Non gli cadde nemmeno un proiettile nonostante il rumore degli spari e il fuoco tedesco. In seguito per il suo contributo venne promosso caporale.

 

 

Divenne una star: gli ufficiali si facevano fotografare insieme a lui e la compagnia ottenne come emblema la figura di un orso che portava un proiettile. Gli piaceva tantissimo nuotare: quando i soldati furono messi di stanza vicino l’Adriatico spesso andava alla spiaggia e si immergeva, spaventando a morte i passanti quando si sollevava, oppure faceva “il morto” per dar la caccia ai gabbiani.

 

 

 

 

La pace

Nel 1945 la sua compagnia venne trasferita a Grimsby, nel sud della Scozia, dove Wojtek di solito andava in giro per il parco con un soldato. Nel 1947 i commilitoni dovettero tornare in Polonia: per evitargli un altro trasferimento in un Paese tutto da ricostruire, lo lasciarono a malincuore nello zoo di Edimburgo.

 

 

Wojtek entrò nella gabbia di propria volontà, e da allora si diresse verso il pubblico ogni volta che sentiva una parola in polacco. Sembra riconoscesse anche certi tipi di musica, come quella di Chopin.

Alcuni soldati tornarono a trovarlo, e “combatterono” con lui nella gabbia come una volta.

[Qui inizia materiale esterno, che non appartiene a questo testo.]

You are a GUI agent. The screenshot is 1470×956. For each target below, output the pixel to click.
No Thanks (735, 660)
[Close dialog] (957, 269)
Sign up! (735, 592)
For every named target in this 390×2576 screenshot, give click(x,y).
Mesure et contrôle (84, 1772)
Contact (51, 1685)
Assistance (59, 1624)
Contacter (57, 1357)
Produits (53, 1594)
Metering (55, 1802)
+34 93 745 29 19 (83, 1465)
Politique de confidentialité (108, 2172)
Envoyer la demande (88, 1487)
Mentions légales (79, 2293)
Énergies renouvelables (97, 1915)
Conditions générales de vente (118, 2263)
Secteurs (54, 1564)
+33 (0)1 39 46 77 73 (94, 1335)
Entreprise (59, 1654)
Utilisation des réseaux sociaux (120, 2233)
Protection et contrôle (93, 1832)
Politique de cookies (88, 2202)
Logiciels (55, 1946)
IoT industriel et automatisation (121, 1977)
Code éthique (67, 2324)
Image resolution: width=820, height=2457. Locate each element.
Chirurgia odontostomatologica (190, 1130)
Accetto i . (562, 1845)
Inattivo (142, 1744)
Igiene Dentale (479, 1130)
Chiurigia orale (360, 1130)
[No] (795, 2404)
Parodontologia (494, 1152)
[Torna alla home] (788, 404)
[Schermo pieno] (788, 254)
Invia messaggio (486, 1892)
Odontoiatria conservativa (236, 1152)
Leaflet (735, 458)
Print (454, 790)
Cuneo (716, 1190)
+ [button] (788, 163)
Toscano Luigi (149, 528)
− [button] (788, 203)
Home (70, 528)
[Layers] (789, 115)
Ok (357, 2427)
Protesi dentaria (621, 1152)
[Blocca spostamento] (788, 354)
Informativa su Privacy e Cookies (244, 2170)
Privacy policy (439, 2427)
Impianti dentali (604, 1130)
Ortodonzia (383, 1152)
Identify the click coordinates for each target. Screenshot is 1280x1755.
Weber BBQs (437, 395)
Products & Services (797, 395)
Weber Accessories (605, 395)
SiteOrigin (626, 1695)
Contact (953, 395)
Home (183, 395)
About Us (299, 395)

Allo zoo accettava anche sigarette spente, visto che non potevano accendergliele prima, e imparò a bere tè con il latte, a volte “addizionato” con un pò di vodka.  Divenne molto noto tra i bambini scozzesi: fu spesso ospite di Blue Peter, una  trasmissione televisiva per l’infanzia, e la BBC gli dedicò uno speciale narrato da Brian Blessed.

 

 

Morì nel 1963, a 22 anni. In media un orso libero vive fino intorno ai 30, in cattività di più: ma Wojtek aveva avuto una vita molto avventurosa.

In Hearts of Iron IV l’achievement “Bearer of Artillery” è in suo onore.
Per i non anglofoni, il nome è un gioco di parole tra “bear” (orso) e “bearer” (portatore).

Tra i vari altri riconoscimenti dedicatigli ci sono una placca all’Imperial War Museum e una scultura al Museo Sikorski, oltre ad una statua in legno a Grimsby.

 

 

Il generale Anders rimase in  Scozia dopo la fine della guerra: a causa della censura che lo colpì nel blocco orientale, la storia di Wojtek venne poco pubblicizzata in patria.

Solo nel 2013 a Cracovia e ad Edinburgo sono state erette statue in suo onore. L’associazione polacco-italiana ha pubblicato un fumetto, a cura di due scuole superiori nei rispettivi Paesi, che è riportato nei link.

 

L’orso è un animale totemico dei popoli slavi, ne simboleggia cioè le qualità come il lupo per gli antichi Romani, o il cinghiale per i Celti, ecc.
Non è un caso il successo di Masha i Medved in Russia, dove Medved vuol dire letteralmente orso, mentre Masha è un diminutivo di Maria. Gli orsacchiotti in Russia di solito sono Misha, diminutivo di Michele: un ipotetico Masha i Misha si potrebbe tradurre con Mariuccia e Michelino.
Medved viene dal proto-slavo medui-(j)esti, a sua volta arrivato dall’indoeuropeo *medhu-ēdis, sempre con il significato dimiele-mangia”, molto simile al sanscrito madhuv-àd. e con tracce anche nell’antico inglese mead (che indica il miele o la bevanda fermentata che se ne ricava) e nell’italiano edibile.